A baby — how small and how weak he made himself! What was that Jesus baby like? Was he aware of his deity at birth, or did he come to know it slowly, in the same way my daughter is slowly coming to know herself? Did he begin to stare at his hands when he was three months old, realizing for the first time that they are his and he can move them? Did the God that made the human body go back to ignorance and discover the use of it anew?
Of course the truth is, to the Angels and to the Father, the miracle of God becoming human is no less amazing than God becoming a baby. Because we are like babies compared to Him – how small and how weak!
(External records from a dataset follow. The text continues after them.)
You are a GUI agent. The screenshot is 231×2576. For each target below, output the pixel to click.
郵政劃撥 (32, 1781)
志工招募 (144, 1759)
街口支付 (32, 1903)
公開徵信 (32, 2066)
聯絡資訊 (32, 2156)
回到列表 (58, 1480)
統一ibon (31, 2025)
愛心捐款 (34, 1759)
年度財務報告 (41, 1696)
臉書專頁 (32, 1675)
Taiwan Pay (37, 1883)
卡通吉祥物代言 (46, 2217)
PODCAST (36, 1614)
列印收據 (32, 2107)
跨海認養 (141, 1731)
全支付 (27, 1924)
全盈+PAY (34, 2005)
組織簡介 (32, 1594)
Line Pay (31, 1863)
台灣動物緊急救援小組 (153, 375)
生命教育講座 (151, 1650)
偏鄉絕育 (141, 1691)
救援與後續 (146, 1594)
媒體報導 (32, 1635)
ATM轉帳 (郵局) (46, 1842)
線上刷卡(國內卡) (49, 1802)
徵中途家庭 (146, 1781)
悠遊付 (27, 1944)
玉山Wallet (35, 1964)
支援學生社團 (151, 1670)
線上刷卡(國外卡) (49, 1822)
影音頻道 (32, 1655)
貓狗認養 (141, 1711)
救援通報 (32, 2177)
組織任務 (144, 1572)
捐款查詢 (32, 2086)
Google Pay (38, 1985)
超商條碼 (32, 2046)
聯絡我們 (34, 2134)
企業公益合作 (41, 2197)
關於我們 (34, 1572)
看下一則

In C.S. Lewis’s The Last Battle, the faithful Narnians come to “Aslan’s country” through a stable door. They enter the stable, the tattered fortress of a demon, as a last stand in the last war of that country – a war against a false god. But death comes to them not in blood and sweat and grief, as we have come to expect it, but as a door to pass through into new life, where they find themselves fresh and lovely and no longer bent with sorrow.
Lucy muses “In our world too, a Stable once had something inside it that was bigger than our whole world.”
Bigger than our whole world. The miracle of Christ is a paradox. Something bigger than the world, came into the world, and in the humblest and smallest way – through the womb of a woman. He came in blood and sweat and grief — there is something about giving birth that foreshadows death and resurrection. And he came to take on our death that death might become for us like that stable door.
I like to think that Christ honored all of motherhood by choosing that way into humanness. Mary found herself in the midst of the most unexpected pregnancy in all of human history. Her cousin, Elizabeth, was also surprised by a pregnancy – conceiving a son well into her old age. I’m sure they were both fearful. Mary surely was scorned by her family and community, even her betrothed didn’t believe in her virginity until an angel told him in a dream. And Elizabeth probably worried about whether or not she could even survive childbirth at her age. But the Lord willed John the Baptist to be born, and he willed that he himself would be born a human baby. And Mary and Elizabeth accepted these burdens as blessings – praising the Lord for his goodness.
Perhaps it is a stretch to say that because of this every unexpected pregnancy should be received with joy. But I think it may be right nonetheless. No child is truly unexpected, not if God is sovereign. As Advent gives way to Christmas, let us ponder the mystery that God became one of us, one of the weakest among us, in order that all might be saved from death to life. And with humble gratitude say together, “Come Lord Jesus!”